═══ Data for processing

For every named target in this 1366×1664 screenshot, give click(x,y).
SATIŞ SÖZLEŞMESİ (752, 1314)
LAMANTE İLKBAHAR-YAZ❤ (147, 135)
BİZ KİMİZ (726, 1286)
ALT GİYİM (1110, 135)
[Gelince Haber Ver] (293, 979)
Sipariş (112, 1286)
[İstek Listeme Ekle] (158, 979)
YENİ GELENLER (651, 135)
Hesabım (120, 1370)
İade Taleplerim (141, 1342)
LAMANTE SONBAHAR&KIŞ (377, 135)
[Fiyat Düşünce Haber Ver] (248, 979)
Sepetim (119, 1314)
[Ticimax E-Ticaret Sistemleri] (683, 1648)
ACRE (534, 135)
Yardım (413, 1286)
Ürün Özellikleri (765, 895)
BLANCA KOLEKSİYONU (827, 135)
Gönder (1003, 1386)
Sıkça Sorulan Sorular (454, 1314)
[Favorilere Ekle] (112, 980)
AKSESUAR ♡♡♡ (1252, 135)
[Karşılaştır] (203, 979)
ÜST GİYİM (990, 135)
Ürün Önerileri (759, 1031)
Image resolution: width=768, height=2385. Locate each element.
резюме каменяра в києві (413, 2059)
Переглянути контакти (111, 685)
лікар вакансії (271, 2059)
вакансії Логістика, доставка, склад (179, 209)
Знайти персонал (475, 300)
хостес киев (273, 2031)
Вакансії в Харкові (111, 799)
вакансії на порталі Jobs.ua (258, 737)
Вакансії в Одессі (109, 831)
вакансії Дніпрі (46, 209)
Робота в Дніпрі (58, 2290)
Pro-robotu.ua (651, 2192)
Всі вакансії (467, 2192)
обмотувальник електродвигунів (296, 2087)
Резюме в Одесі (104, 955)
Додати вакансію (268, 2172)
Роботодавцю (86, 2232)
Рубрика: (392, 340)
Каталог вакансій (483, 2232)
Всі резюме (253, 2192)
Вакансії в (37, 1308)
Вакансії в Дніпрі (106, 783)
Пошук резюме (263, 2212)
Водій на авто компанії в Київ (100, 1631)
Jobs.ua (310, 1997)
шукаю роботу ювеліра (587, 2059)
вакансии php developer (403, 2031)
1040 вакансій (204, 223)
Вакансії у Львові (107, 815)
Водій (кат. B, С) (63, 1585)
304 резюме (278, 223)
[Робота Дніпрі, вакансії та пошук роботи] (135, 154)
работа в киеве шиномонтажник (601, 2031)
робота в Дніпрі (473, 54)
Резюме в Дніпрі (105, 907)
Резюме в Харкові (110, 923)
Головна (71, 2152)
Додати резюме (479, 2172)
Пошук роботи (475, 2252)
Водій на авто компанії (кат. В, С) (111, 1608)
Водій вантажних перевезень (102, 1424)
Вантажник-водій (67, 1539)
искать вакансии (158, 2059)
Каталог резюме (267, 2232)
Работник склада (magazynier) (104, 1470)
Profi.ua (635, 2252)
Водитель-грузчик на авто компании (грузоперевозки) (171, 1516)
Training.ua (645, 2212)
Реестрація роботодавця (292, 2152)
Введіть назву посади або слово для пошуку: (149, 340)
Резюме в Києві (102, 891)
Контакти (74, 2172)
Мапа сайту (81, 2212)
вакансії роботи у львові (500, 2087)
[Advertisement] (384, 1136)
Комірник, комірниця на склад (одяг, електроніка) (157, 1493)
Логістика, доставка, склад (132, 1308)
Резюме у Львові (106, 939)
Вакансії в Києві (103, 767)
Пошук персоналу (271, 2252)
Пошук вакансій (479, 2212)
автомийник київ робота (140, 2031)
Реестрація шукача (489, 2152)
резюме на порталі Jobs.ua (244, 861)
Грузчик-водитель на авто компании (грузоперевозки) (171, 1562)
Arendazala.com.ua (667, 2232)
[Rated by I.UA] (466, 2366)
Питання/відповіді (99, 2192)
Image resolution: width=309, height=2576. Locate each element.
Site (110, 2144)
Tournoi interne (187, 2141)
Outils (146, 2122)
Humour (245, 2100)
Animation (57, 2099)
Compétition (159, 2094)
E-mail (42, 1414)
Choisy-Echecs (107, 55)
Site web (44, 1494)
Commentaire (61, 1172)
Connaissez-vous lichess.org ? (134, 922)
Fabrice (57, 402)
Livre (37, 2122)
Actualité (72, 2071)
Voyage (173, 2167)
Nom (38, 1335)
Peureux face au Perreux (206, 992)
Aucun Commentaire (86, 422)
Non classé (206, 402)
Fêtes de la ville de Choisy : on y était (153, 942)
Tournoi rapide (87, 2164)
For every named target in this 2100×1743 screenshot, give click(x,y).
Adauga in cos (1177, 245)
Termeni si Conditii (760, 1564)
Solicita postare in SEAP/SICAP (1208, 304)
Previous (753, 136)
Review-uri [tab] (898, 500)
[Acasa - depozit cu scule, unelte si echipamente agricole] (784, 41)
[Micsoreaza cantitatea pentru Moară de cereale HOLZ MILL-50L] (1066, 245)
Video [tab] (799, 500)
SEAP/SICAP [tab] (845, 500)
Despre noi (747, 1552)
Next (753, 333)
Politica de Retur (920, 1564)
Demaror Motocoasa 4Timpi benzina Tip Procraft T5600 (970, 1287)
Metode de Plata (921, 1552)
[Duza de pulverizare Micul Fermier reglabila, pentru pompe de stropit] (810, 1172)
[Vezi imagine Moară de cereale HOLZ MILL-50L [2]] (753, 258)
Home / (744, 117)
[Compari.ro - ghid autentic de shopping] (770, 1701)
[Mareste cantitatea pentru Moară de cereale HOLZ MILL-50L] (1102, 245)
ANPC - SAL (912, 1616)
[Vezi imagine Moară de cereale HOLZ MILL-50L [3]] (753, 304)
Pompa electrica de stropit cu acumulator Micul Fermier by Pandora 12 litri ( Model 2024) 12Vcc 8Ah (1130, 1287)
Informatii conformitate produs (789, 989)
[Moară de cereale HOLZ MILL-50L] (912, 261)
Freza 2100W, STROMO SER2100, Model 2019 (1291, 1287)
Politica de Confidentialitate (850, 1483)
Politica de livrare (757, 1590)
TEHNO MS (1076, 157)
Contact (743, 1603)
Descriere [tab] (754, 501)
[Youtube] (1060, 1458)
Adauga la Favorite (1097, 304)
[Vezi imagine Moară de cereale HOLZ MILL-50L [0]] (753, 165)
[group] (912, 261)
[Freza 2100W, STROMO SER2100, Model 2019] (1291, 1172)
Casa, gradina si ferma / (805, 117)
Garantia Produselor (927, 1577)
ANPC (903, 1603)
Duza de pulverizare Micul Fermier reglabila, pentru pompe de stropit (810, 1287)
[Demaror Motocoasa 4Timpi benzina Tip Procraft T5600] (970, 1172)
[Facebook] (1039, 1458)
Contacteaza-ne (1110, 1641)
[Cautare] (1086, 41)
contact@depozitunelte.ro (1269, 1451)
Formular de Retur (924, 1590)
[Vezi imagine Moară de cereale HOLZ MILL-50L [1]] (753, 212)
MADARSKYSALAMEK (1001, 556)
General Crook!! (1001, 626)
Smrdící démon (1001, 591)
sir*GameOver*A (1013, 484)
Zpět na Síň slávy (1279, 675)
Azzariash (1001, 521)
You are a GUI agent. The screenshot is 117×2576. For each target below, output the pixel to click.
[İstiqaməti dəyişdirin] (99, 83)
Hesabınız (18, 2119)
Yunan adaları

══════

Task goal: Starting at the line that has "вакансії Логістика, доставка, склад" in the records above, restate word for word every line until the one that has "Резюме в Дніпрі (105, 907)", and include that one as well.

Exercise output:
вакансії Логістика, доставка, склад (179, 209)
Знайти персонал (475, 300)
хостес киев (273, 2031)
Вакансії в Харкові (111, 799)
вакансії на порталі Jobs.ua (258, 737)
Вакансії в Одессі (109, 831)
вакансії Дніпрі (46, 209)
Робота в Дніпрі (58, 2290)
Pro-robotu.ua (651, 2192)
Всі вакансії (467, 2192)
обмотувальник електродвигунів (296, 2087)
Резюме в Одесі (104, 955)
Додати вакансію (268, 2172)
Роботодавцю (86, 2232)
Рубрика: (392, 340)
Каталог вакансій (483, 2232)
Всі резюме (253, 2192)
Вакансії в (37, 1308)
Вакансії в Дніпрі (106, 783)
Пошук резюме (263, 2212)
Водій на авто компанії в Київ (100, 1631)
Jobs.ua (310, 1997)
шукаю роботу ювеліра (587, 2059)
вакансии php developer (403, 2031)
1040 вакансій (204, 223)
Вакансії у Львові (107, 815)
Водій (кат. B, С) (63, 1585)
304 резюме (278, 223)
[Робота Дніпрі, вакансії та пошук роботи] (135, 154)
работа в киеве шиномонтажник (601, 2031)
робота в Дніпрі (473, 54)
Резюме в Дніпрі (105, 907)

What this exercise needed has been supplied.